Problem >> Every line containing the word "computer" is to be copied from the data below.

Study material >>
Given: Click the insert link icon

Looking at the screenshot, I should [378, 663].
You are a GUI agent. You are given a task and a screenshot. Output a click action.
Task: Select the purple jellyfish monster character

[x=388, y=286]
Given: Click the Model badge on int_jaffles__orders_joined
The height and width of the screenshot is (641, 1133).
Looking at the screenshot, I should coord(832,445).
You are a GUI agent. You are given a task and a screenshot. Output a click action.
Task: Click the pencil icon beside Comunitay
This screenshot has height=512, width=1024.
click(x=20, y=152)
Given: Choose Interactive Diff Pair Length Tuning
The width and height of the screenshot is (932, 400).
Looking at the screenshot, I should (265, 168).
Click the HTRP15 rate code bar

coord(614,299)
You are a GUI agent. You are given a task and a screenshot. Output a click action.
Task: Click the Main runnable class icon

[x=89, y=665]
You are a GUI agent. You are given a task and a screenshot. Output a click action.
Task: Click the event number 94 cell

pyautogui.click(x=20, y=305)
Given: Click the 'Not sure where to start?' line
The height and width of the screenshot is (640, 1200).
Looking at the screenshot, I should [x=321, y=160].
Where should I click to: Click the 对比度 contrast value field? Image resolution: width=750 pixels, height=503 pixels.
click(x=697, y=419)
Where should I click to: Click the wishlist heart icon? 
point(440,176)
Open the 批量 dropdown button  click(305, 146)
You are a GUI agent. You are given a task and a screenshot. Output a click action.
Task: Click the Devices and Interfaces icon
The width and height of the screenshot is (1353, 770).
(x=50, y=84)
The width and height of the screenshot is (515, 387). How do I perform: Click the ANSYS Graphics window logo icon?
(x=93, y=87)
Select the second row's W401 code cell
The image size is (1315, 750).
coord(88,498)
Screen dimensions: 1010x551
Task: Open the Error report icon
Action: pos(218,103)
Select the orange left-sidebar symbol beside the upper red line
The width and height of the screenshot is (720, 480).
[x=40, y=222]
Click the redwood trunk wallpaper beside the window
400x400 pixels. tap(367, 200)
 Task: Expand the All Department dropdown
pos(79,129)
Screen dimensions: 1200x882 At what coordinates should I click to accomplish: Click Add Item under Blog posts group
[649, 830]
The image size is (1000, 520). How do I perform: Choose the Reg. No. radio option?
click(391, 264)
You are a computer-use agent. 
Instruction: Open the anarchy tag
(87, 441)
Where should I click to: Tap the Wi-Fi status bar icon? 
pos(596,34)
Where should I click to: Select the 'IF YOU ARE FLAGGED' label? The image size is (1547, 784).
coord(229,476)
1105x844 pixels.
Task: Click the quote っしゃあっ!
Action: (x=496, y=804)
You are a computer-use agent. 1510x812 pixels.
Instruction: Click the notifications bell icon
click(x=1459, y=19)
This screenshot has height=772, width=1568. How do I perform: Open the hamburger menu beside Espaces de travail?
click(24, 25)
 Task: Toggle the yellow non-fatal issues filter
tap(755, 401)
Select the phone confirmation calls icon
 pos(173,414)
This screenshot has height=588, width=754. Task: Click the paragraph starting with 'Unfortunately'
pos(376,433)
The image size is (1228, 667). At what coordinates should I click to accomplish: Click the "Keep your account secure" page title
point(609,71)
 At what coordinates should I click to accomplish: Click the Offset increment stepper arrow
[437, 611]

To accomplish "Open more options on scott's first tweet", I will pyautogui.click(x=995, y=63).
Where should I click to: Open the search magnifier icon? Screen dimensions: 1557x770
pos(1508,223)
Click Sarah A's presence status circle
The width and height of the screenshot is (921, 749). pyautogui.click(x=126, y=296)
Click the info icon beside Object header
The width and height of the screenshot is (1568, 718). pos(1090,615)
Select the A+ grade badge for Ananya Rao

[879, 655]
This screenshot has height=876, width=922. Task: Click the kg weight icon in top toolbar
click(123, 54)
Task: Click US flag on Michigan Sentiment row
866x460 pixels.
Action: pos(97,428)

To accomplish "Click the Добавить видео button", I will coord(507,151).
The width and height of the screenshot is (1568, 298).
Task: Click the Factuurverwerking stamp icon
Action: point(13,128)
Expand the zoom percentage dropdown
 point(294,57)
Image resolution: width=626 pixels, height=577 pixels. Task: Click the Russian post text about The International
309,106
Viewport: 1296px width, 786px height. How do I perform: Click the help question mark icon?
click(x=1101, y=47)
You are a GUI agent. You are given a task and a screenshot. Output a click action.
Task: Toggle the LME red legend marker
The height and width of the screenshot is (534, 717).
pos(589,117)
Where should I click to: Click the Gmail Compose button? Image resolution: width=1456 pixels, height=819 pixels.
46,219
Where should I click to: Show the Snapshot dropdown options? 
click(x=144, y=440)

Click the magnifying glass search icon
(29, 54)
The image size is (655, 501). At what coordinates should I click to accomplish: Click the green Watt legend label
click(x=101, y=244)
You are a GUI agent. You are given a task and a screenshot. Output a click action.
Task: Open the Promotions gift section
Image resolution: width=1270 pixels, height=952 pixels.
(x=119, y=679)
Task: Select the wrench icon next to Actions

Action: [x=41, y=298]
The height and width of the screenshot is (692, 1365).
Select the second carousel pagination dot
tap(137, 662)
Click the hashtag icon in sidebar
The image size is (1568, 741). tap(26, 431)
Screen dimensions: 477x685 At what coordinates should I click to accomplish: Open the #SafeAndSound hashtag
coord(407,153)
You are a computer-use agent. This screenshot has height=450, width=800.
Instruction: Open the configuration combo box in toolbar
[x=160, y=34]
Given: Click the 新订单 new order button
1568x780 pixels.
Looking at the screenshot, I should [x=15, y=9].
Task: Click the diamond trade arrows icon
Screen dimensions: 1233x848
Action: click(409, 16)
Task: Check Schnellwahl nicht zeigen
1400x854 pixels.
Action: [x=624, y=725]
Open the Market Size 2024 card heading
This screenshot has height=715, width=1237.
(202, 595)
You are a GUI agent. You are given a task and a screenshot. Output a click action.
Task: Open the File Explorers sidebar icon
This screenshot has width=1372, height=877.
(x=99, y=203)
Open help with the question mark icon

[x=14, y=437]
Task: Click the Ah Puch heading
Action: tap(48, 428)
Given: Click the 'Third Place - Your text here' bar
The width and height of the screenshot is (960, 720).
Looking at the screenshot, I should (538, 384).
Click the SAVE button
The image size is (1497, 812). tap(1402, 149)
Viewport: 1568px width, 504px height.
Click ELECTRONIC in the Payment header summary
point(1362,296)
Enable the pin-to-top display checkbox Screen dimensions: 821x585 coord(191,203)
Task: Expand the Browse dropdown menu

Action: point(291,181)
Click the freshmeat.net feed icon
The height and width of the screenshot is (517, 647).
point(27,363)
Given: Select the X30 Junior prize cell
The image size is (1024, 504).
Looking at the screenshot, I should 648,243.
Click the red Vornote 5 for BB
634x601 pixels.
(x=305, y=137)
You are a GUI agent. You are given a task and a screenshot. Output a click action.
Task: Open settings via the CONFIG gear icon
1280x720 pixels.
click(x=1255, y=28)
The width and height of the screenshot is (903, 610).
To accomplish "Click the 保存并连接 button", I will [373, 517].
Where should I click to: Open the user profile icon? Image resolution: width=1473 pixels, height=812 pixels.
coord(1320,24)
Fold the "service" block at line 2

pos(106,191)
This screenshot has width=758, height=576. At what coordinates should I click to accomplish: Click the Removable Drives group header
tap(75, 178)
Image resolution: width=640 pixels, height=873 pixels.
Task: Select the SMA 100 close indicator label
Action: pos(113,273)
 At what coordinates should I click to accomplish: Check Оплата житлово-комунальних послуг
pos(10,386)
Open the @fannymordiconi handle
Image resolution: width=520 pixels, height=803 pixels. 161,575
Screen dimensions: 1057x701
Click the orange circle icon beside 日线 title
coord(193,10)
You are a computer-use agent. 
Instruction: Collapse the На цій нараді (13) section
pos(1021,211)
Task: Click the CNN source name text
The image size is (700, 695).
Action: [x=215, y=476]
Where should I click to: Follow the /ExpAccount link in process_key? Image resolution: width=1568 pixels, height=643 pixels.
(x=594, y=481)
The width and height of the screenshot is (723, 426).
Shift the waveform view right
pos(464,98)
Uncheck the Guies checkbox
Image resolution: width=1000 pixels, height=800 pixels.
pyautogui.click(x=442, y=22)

Answer for the task >>
You are a computer-use agent. 
You are a computer-use agent. 1510x812 pixels.
You are a computer-use agent. This screenshot has height=450, width=800.
You are a computer-use agent. 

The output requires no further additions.